MRL/Mp-lpr/lpr (MRL/lpr) mice spontaneously develop destructive inflammation of the salivary and lachrymal glands resembling Sjögren's syndrome (SS), representing an animal model to study this disease. We used in situ hybridization with synthetic radiolabelled oligonucleotide probes to examine expression of mRNA encoding pro- and anti-inflammatory cytokines in submandibular glands of 2, 3, 4 and 5-month-old MRL/lpr mice. Phenotypic composition of submandibular gland infiltrates was evaluated by immunohistochemistry. Cells expressing tumour necrosis factor-alpha (TNF-alpha), IL-1beta, IL-6 and IL-12 mRNA were strongly up-regulated at about the time of onset of sialoadenitis, suggesting a role of these cytokines in development of the disease. Interferon-gamma (IFN-gamma) and cytolysin mRNA-expressing cells were gradually up-regulated over the disease course up to 5 months of age, the time when sialoadenitis is at its height, favouring a role of these cytokines in progression of the disease as well. Low levels of IL-10 and transforming growth factor-beta (TGF-beta) mRNA-expressing cells were observed at 2, 3 and 4 months of age, and were almost undetectable at 5 months.
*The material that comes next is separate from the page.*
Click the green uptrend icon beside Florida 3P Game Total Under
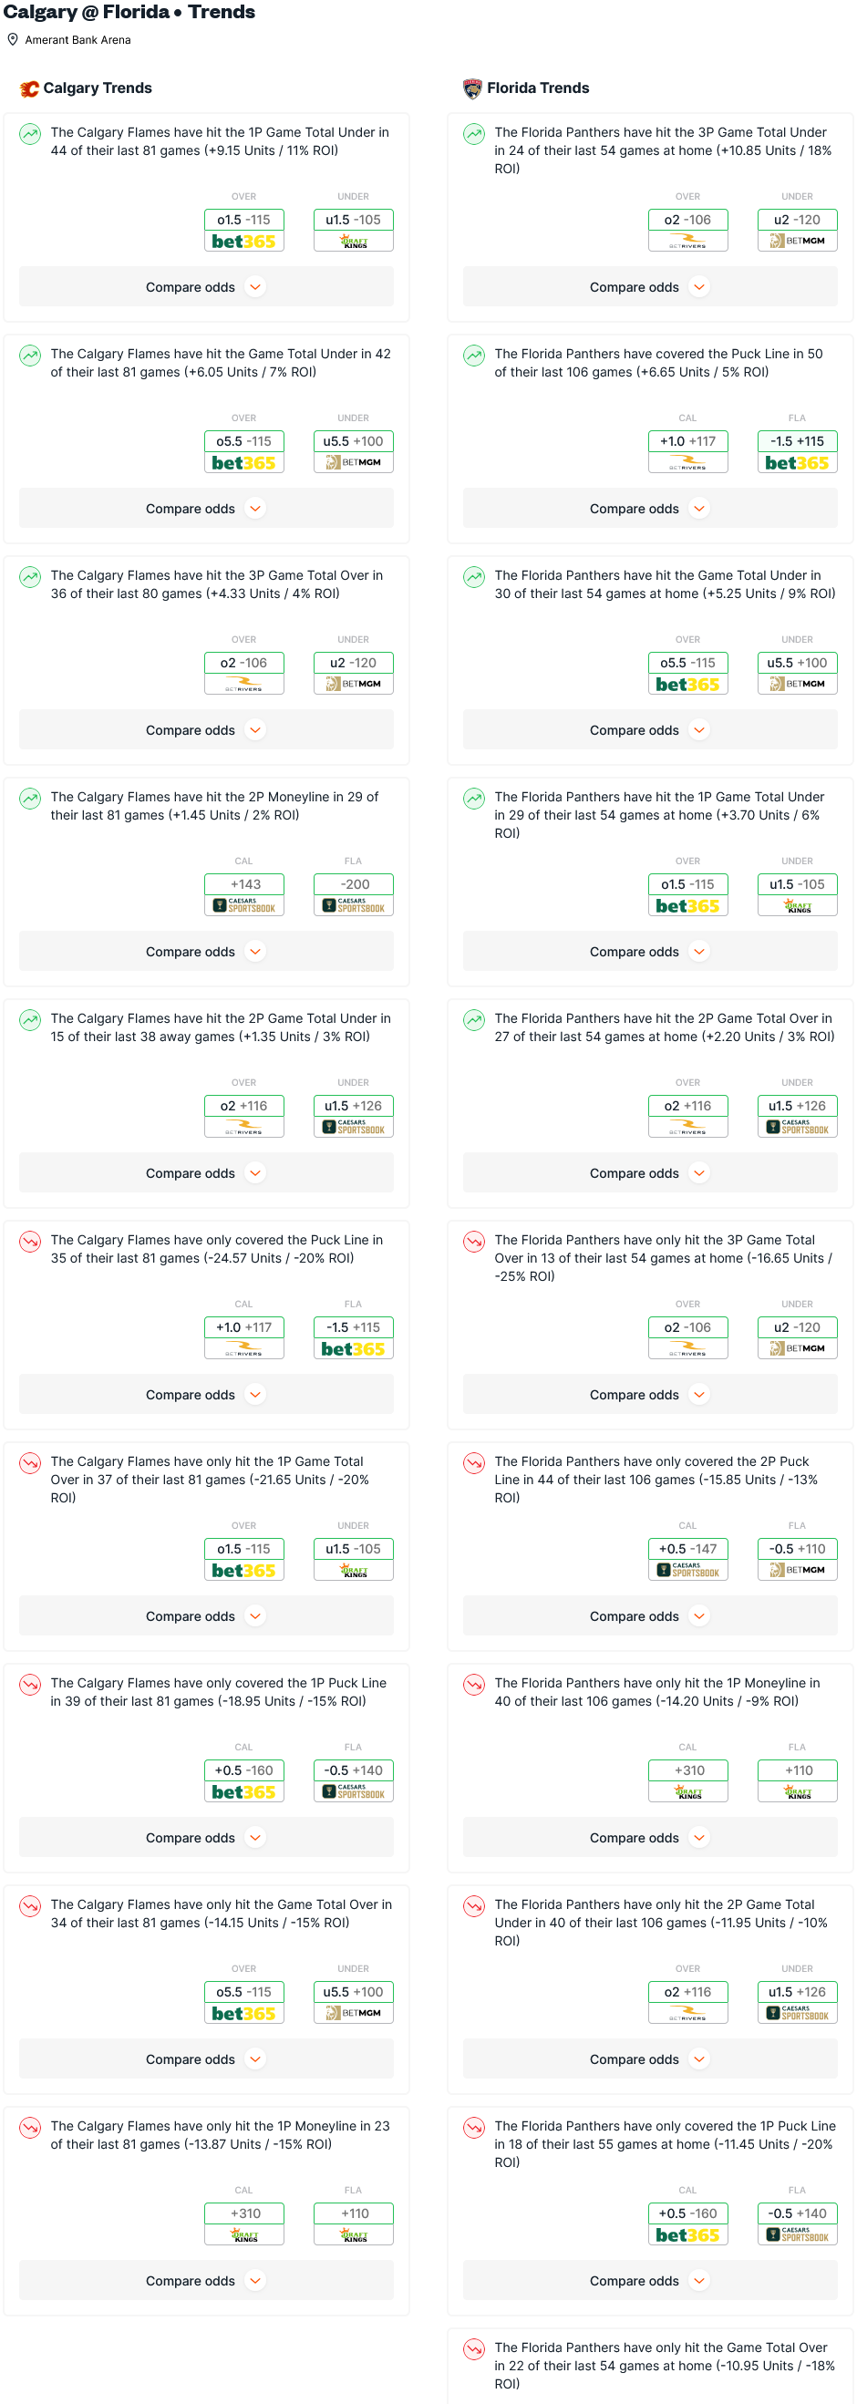The image size is (857, 2404). pyautogui.click(x=474, y=133)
Maximum levels of CD4+, CD8+ and interdigitating/dendritic cells, as well as of MHC class II and MHC class I expression were seen at 3 months, with CD4+ outnumbering CD8+ cells. Maximum levels of macrophages were seen at 4 months of age. These data argue for a major role of the proinflammatory cytokines TNF-alpha, IL-1beta, IL-6, IL- 12, IFN-gamma and cytolysin in initiation and perpetuation of autoimmune sialoadenitis in MRL/lpr mice, probably in conjunction with an insufficiency of the anti-inflammatory cytokines TGF-beta and IL-10.